Rep. Tom Reed and the House of Representatives voted Wednesday to reauthorize the Water Resources Reform and Development Act (WRRDA). WRRDA authorizes the U.S. Army Corps of Engineers to facilitate waterway infrastructure improvements and environmental restoration. Priorities in the bill include strengthening water transportation networks, streamlining the environmental review process, and saving taxpayer dollars.
"Upstate New York is blessed with vital waterways that the federal government has a responsibility to strengthen and support," Congressman Reed said. "Keeping our harbors, lakes, ports, locks and other water infrastructure up-to-date will support competitiveness and economic growth in our 21st century economy and will better position the Southern Tier and Finger Lakes to "make it here, sell it there.'"

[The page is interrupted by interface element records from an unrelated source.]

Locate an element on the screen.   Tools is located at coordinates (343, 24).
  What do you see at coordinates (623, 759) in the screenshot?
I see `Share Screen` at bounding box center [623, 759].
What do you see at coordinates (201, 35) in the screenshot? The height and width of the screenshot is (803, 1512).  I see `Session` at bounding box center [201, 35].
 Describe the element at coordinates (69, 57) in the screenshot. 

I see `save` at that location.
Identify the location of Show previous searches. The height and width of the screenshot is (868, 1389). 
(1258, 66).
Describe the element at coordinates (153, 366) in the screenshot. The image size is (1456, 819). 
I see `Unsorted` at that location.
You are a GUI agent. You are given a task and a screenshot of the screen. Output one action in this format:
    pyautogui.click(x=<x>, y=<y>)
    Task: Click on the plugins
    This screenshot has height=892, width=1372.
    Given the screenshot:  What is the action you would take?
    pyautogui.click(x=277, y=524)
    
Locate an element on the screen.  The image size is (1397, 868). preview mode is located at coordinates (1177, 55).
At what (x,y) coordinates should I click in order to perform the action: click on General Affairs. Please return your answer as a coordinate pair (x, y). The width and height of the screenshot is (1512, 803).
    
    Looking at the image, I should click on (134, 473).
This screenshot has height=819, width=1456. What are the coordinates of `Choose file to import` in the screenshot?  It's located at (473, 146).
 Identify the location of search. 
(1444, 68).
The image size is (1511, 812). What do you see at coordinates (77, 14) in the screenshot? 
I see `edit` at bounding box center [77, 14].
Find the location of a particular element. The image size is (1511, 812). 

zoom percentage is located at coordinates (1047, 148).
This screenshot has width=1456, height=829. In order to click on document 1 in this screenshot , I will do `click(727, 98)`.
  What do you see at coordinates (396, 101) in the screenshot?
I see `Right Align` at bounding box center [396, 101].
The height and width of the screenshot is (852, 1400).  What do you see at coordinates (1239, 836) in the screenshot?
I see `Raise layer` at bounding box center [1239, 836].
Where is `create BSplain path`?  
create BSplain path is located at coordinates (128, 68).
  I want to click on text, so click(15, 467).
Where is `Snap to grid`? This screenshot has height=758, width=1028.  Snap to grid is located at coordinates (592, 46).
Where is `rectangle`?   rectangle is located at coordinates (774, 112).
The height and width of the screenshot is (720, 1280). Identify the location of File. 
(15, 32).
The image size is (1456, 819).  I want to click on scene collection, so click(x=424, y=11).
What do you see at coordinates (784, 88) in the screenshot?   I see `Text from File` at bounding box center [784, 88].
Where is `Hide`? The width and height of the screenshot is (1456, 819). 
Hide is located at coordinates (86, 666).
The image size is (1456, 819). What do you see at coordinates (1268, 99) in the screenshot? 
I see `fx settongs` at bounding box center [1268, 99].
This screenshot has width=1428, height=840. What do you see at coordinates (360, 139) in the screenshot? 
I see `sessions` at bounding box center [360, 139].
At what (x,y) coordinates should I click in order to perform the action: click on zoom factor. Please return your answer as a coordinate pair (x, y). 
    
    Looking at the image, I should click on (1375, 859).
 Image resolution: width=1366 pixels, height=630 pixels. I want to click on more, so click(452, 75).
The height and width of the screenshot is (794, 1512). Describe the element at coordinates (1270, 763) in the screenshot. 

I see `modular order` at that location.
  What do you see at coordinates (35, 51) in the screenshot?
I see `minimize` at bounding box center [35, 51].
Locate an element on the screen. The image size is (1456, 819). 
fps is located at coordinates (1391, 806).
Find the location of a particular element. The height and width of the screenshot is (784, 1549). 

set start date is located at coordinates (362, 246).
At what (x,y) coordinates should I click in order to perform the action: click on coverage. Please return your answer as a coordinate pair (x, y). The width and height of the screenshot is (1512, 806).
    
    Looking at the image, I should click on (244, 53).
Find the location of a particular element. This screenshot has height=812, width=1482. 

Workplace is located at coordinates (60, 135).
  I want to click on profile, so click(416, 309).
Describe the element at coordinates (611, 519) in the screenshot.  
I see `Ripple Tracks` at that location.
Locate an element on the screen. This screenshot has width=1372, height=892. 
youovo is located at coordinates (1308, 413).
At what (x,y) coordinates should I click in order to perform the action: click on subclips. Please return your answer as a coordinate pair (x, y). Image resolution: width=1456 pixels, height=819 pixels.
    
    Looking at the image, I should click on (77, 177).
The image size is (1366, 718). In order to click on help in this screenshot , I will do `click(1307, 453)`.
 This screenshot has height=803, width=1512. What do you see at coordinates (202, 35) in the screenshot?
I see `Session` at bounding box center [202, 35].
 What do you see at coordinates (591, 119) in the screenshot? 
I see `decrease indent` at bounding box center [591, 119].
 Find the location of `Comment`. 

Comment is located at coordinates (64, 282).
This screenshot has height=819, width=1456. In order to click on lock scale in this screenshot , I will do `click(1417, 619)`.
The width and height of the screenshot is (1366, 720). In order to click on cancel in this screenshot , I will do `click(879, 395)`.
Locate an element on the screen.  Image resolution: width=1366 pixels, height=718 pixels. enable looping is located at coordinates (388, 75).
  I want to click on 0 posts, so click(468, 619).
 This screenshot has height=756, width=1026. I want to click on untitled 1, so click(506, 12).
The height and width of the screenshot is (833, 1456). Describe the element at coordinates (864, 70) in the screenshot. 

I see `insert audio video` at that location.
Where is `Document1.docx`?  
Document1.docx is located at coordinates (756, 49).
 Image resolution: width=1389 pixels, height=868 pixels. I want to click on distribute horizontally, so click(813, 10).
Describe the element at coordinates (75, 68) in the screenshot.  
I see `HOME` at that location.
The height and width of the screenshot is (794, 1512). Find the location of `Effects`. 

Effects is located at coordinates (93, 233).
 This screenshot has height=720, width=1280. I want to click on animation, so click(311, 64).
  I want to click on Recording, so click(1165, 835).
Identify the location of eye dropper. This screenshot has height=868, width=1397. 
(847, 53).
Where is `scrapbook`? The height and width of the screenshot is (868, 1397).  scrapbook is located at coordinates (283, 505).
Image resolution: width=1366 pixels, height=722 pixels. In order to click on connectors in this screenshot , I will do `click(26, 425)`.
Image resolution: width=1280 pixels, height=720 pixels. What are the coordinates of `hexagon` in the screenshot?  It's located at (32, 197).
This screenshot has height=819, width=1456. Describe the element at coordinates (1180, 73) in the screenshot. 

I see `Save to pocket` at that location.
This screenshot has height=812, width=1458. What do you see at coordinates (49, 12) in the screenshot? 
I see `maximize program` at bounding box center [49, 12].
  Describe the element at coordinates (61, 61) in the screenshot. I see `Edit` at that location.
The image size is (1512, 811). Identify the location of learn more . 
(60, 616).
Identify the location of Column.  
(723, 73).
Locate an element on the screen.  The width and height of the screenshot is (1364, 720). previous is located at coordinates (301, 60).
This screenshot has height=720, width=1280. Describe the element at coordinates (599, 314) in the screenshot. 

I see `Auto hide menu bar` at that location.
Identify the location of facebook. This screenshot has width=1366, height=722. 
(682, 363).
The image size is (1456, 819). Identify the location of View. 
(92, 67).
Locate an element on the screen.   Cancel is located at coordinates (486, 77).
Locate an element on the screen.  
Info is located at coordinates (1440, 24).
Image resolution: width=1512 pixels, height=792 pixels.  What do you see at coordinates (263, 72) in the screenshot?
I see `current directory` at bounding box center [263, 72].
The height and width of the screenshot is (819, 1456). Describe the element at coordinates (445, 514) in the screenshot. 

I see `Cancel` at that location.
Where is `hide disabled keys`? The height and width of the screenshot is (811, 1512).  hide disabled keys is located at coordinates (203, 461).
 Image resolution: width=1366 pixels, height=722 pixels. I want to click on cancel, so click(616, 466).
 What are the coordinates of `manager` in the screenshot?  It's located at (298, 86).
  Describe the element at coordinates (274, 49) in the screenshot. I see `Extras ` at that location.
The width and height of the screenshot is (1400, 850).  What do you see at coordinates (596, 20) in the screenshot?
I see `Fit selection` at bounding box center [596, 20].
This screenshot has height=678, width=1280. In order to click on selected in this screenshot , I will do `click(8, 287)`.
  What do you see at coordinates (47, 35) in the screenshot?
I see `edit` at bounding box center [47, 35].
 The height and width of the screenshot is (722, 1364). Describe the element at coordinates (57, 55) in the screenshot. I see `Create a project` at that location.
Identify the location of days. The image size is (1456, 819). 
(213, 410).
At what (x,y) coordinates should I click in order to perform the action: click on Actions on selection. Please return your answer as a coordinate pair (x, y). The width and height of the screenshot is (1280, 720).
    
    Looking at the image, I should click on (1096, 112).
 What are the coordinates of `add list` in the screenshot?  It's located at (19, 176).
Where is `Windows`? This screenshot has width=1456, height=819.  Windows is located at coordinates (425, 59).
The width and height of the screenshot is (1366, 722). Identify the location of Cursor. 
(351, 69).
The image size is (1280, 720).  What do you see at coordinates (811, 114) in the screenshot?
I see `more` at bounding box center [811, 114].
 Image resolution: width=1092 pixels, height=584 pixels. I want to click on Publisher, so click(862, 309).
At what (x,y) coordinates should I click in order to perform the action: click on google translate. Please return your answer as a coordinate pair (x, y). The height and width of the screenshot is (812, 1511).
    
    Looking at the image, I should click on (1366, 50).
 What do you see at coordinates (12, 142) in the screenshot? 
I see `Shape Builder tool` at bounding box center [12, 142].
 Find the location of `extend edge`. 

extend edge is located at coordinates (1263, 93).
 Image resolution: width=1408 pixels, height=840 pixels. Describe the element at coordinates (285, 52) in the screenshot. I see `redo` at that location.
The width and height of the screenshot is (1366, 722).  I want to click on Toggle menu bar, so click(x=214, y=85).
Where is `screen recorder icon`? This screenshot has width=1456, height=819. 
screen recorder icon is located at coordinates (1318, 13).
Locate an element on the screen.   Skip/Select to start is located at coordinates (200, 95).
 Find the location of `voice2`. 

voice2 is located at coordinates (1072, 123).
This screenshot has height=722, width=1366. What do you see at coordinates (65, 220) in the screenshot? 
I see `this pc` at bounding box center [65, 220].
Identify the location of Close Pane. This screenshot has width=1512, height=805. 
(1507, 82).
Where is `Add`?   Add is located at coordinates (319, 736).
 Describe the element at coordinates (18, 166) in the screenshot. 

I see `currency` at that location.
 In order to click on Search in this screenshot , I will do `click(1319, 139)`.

Specific to New York's 23rd District, the benefits are many. "From dredging lakes and harbors and making repairs from Superstorm Sandy to combating invasive species, flood protection and environmental restoration, our district has strong incentives to support our waterway transportation system," Reed continued. "Considering the fact that nearly one-third of our country's GDP comes from international trade and 99 percent of that trade passes through our country's ports, we all share a stake in improving our waterways."
The bill establishes the Great Lakes as a single navigation system, strengthening the area's ability to compete for funding. WRRDA also saves billions in taxpayer dollars by deauthorizing $12 billion of old, inactive projects and setting hard deadlines on the time and federal cost of studies.
"The bill's priorities are clear: cut down on bureaucratic red tape, streamline project completion, and save taxpayers money," Reed added. "By embracing these priorities, the House is taking a huge step to support job creation in a competitive global marketplace. I am pleased this jobs bill came to the floor and am encouraged by the strong bipartisan support it received."
The program is intended to be reauthorized every two years but no bill had been signed into law since 2007.